In 1893, the U.S. Navy's Bureau of Construction and Repair began a policy of constructing and retaining contemporary exhibition-type models of most new classes of warships. Since 1942 the program has been located at the David Taylor Model Basin in West Bethesda, Maryland. Under the auspices of the Bureau's successor, the Naval Sea Systems Command, the collection has grown to about 1900 models.
The Department of the Navy Ship Model Program is administered by the Office of the Curator of Models, Code 301 within the Business Directorate at the David Taylor Model Basin, Naval Surface Warfare Center, Carderock Division Headquarters, West Bethesda, Maryland, 20817-5700 USA.
Our staff is composed of a curator and two ship model conservators.

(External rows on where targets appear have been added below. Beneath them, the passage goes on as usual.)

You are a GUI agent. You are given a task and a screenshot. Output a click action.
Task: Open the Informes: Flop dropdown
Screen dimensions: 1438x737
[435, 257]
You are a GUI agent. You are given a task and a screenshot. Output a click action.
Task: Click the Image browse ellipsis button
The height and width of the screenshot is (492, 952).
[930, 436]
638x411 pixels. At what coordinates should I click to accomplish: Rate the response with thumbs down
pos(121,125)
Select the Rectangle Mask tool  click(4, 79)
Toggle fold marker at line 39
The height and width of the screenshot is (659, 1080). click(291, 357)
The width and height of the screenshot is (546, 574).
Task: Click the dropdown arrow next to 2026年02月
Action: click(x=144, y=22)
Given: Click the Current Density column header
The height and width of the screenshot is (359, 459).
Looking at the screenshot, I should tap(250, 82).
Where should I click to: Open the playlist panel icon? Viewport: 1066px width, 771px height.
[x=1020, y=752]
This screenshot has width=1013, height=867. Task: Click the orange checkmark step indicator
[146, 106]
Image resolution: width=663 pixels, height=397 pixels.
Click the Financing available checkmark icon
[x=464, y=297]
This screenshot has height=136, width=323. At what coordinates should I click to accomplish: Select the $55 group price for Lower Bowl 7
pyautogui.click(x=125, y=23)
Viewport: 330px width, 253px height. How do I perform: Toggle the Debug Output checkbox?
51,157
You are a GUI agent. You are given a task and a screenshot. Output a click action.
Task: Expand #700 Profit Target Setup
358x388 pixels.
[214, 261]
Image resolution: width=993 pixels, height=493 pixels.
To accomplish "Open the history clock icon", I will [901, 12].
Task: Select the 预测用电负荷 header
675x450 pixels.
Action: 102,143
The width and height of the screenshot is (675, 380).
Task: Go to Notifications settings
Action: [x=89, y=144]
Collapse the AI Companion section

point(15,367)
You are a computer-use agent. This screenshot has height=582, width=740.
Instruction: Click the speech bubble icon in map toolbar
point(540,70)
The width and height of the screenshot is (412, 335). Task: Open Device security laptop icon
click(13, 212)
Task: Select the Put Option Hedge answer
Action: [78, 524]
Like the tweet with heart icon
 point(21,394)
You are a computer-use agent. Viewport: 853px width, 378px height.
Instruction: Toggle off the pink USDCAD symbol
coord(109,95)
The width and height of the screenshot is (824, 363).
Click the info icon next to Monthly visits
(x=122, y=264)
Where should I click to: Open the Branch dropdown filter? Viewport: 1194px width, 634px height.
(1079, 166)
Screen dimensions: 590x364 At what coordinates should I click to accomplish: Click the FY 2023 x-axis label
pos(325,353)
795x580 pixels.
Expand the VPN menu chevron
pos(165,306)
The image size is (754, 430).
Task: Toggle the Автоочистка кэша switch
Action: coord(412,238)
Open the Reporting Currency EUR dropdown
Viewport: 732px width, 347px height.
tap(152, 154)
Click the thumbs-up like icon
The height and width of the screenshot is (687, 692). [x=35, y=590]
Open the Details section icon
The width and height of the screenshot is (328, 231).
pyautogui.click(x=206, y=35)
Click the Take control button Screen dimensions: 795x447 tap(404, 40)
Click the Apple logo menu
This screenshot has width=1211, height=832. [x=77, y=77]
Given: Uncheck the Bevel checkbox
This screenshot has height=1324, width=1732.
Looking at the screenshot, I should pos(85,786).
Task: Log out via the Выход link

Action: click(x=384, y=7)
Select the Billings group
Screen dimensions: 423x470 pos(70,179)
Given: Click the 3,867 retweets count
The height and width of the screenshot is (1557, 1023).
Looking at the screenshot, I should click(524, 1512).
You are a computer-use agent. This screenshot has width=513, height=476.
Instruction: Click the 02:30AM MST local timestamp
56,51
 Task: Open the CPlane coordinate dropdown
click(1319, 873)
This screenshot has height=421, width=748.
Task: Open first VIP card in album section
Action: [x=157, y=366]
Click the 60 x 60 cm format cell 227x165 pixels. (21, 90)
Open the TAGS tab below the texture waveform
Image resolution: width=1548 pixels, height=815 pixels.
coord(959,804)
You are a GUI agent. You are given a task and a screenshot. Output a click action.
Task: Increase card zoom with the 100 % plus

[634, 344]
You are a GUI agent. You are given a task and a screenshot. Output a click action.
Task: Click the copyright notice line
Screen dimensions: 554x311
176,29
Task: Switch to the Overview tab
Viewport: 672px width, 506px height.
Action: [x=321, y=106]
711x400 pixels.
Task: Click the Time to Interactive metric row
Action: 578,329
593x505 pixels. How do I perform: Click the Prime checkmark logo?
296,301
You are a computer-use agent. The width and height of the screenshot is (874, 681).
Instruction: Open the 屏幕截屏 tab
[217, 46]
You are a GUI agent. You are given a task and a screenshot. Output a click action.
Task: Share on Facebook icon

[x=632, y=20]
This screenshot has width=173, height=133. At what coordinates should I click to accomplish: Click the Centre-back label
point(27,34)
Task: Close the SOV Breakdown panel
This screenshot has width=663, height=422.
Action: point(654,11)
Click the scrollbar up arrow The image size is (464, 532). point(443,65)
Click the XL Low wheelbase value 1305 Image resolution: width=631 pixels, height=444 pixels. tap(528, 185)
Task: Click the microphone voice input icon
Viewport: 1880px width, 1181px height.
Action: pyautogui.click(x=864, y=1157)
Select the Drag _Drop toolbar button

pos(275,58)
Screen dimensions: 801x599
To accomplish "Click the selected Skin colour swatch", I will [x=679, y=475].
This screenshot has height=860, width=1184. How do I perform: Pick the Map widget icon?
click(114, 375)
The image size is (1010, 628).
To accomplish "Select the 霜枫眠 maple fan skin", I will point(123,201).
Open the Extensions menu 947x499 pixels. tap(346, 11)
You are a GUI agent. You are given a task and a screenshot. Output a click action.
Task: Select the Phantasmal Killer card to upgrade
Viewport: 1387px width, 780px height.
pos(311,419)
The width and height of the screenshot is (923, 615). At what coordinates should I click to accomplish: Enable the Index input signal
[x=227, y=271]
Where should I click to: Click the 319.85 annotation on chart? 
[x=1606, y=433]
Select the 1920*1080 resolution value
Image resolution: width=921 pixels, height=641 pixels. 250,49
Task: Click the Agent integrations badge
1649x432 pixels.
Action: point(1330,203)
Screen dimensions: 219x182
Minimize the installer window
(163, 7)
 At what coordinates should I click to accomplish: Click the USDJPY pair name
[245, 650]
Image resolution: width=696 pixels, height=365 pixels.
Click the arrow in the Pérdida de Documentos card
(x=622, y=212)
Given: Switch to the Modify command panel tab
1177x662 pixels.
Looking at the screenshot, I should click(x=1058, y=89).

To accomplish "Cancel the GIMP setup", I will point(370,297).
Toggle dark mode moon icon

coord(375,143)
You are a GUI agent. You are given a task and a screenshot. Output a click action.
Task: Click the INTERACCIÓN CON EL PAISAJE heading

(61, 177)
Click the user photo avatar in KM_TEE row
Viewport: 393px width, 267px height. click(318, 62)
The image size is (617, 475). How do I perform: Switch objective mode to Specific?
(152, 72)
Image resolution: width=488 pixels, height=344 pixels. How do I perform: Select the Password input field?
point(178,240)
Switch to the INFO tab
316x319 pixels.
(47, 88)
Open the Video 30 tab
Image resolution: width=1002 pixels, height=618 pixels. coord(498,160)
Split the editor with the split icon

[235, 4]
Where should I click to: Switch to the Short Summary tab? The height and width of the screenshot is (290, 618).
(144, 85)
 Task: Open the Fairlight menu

We have a capacious workshop/ laboratory outfitted for ship model research, conservation, and construction. Most of the 1900 models in the collection are loaned to other institutions for display and few are in storage at the Model Basin. We maintain paper, photographic, and electronic records concerning the condition, origin, history, and location of models in the collection.
The Ship Model Program is jointly sponsored by the Naval Sea Systems Command, the Naval Historical Center, and the Naval Surface Warfare Center, Carderock Division.
Our program does not have a museum dedicated to displaying our models. Models located at our West Bethesda, Maryland office are chiefly those undergoing conservation or in transit. Relatively few are in storage. The Navy Museum and the National Museum of American History, both in Washington, D.C., display the largest numbers of our models. However, many other museums nationwide have borrowed and currently display elements of the collection.